É um fim de ano triste, dramático e profundamente doloroso para as famílias e amigos dos cinco jovens alentejanos que num curto espaço de tempo, em Grândola e em Nisa, perderam a vida em acidentes de viação. Numa região já de si deprimida e vazia de oportunidades para a juventude que procura criar aqui alicerces de futuro, ver desaparecer, assim, do pé para a mão, pessoas ainda novas e com o sorriso da esperança a inundar-lhes o rosto, dói. Dilacera. Fere, magoa-nos a alma e lança-nos o desafio de nos interrogarmos. Como é possível? O que oferecemos aos nossos jovens? Com que esperanças os alimentamos? O que fazer?

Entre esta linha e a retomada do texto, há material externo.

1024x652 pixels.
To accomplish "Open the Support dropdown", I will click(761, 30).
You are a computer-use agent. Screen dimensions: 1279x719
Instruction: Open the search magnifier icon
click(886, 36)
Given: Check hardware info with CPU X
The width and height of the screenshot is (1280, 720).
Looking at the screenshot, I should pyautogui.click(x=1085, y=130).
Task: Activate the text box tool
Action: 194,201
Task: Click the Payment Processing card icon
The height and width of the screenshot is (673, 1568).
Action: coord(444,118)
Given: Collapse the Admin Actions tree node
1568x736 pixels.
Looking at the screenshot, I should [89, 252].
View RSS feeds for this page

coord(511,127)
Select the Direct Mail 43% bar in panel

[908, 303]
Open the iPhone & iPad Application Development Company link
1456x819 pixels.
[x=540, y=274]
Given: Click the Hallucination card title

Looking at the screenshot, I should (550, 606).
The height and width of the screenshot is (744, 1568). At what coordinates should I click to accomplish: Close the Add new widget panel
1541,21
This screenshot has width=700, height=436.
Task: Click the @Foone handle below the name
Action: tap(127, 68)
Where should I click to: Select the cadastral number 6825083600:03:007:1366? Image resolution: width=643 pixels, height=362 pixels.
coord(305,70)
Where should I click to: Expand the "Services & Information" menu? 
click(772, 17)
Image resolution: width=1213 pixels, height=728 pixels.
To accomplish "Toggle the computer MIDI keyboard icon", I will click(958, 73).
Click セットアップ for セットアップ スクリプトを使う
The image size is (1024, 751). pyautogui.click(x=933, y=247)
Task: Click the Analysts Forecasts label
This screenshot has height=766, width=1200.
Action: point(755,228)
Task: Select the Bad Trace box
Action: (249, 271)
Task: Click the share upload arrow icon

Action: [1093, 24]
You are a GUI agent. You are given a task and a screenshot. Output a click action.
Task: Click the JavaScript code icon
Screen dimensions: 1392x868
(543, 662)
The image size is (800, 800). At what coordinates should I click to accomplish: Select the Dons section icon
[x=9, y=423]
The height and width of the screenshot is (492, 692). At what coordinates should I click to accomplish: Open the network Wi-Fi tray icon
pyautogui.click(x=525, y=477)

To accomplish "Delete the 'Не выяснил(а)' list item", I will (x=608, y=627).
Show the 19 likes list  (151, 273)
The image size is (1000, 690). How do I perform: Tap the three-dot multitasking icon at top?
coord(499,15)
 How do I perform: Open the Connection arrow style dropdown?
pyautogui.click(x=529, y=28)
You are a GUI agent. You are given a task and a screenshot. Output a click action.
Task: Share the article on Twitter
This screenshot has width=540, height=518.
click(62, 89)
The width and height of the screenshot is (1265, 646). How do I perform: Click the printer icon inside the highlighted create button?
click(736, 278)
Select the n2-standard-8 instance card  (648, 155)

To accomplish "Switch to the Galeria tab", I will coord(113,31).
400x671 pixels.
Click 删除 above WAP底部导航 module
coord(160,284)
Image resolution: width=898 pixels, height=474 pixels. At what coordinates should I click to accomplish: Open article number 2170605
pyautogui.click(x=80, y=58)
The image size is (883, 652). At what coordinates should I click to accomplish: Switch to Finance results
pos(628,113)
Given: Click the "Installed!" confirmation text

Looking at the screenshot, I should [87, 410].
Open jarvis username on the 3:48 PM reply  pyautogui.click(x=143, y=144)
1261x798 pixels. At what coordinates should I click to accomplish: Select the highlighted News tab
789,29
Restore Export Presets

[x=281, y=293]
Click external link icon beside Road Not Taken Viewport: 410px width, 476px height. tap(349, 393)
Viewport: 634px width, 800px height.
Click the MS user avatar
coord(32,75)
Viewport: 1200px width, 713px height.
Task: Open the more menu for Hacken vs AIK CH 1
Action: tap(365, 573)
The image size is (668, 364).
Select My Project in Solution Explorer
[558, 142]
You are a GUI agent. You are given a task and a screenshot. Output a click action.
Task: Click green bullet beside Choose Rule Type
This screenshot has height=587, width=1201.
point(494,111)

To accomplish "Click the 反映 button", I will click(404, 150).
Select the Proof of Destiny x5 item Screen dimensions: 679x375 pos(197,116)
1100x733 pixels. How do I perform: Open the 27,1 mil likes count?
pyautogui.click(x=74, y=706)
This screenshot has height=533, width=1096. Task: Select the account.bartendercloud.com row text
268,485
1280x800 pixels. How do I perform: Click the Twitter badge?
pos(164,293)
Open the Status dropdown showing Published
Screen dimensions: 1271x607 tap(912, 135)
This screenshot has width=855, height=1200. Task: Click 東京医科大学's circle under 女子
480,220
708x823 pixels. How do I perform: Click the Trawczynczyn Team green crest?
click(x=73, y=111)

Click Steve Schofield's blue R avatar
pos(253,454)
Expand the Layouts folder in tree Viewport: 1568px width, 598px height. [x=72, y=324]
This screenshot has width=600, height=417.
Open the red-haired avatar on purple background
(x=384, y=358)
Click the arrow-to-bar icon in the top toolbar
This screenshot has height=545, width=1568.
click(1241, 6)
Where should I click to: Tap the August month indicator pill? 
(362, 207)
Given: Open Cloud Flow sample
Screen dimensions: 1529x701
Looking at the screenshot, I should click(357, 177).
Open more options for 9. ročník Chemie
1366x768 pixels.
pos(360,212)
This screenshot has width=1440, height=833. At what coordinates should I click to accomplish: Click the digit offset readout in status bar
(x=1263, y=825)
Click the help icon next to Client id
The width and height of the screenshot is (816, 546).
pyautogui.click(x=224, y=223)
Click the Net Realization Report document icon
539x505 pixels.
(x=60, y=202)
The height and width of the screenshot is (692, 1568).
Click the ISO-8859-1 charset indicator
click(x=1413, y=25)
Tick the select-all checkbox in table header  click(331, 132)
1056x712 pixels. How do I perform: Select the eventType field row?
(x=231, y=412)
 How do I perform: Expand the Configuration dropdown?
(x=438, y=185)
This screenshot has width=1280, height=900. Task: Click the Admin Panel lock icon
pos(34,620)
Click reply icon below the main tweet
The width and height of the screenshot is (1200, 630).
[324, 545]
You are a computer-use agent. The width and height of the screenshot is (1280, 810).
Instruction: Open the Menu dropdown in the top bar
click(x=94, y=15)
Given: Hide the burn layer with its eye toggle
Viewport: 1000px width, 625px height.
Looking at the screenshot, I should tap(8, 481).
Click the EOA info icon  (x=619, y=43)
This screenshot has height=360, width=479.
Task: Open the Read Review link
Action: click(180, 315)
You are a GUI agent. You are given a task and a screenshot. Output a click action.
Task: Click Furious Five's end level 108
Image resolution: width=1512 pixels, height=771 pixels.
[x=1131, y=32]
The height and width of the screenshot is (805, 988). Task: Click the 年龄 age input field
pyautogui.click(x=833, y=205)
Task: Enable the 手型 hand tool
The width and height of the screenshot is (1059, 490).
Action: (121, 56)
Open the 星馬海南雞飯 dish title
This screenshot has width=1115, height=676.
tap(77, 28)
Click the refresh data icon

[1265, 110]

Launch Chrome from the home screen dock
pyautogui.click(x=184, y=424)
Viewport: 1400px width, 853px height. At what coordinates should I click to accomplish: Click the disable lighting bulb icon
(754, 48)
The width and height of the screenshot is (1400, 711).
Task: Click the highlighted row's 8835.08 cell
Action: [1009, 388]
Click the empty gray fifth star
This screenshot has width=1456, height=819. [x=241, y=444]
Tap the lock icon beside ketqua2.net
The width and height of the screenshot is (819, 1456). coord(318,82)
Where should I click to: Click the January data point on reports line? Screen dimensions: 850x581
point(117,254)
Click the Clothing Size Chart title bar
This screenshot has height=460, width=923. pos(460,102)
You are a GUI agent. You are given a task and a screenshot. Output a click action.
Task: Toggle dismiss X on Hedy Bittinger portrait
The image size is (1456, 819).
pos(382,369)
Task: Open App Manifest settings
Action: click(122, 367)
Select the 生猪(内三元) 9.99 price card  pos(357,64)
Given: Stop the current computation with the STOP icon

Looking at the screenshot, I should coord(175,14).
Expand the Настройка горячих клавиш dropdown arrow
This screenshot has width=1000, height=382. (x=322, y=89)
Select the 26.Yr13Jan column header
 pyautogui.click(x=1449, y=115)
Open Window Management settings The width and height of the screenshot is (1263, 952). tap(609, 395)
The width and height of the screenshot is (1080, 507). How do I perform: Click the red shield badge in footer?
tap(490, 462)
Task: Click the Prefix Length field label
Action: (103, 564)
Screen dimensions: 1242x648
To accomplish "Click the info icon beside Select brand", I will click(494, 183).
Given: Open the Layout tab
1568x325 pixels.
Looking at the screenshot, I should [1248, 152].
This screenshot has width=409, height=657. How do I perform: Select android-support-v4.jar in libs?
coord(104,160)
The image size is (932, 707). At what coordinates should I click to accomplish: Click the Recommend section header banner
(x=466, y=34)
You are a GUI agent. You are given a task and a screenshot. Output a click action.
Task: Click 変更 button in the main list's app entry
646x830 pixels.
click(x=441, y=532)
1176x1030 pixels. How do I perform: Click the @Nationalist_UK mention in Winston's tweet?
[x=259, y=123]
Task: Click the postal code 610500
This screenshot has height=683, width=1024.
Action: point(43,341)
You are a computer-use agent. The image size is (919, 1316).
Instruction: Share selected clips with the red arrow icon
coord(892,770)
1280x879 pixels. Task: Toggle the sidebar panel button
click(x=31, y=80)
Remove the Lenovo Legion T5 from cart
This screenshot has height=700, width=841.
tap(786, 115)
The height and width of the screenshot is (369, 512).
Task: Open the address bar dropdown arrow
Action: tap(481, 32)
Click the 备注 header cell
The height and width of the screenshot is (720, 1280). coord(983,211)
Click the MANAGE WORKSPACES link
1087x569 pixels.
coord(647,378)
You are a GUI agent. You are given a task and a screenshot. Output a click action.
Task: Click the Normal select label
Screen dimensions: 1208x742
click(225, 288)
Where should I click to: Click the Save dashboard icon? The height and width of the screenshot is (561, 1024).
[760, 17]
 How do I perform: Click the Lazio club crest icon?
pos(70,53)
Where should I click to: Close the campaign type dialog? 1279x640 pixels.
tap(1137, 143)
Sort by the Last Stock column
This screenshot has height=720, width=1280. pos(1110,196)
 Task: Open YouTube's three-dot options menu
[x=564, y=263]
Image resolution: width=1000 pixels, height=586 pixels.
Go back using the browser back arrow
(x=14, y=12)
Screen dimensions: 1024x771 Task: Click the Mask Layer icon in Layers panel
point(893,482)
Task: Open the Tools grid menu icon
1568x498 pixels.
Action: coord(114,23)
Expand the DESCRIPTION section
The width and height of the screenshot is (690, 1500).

Desistimos?
Não encontrei melhor resposta do que aquela publicada, há uns bons anos, no "Jornal de Nisa" em "Coisas da Vida", um acervo de crónicas que mantém uma actualidade gritante e escritas com o saber de experiência feito pela Drª Sofia Tello Gonçalves e que aqui vos deixo, como mote para reflexão e de homenagem ao Marco e ao Nuno, e aos jovens de Grândola, cujas vidas foram, tragicamente, ceifadas.
Posso
dizer que sou uma apreciadora de música, sem um tipo de música específico,
adepta de vários estilos, desde que com qualidade. Boss Ac é um dos fenómenos
do Hip-Hop português, tendo inclusivamente sido já nomeado para a categoria de
Best Portuguese Act nos MTV Europe Music Awards. Boss Ac transmite mensagens em
algumas das suas canções, que, devido ao ritmo da batida, passam por vezes
despercebidas. Apercebi-me disso, há pouco tempo, ao ouvir o álbum “Ritmo, Amor
e Palavras” (RAP), que me foi apresentado por uma amiga que eu desconhecia
apreciadora de Hip-Hop. Fiquei surpresa ao constatar que determinados conteúdos
das suas músicas difundem algo mais do que meras palavras sem sentido, envoltas
na cadência de um qualquer compasso improvisado numa mesa de mistura.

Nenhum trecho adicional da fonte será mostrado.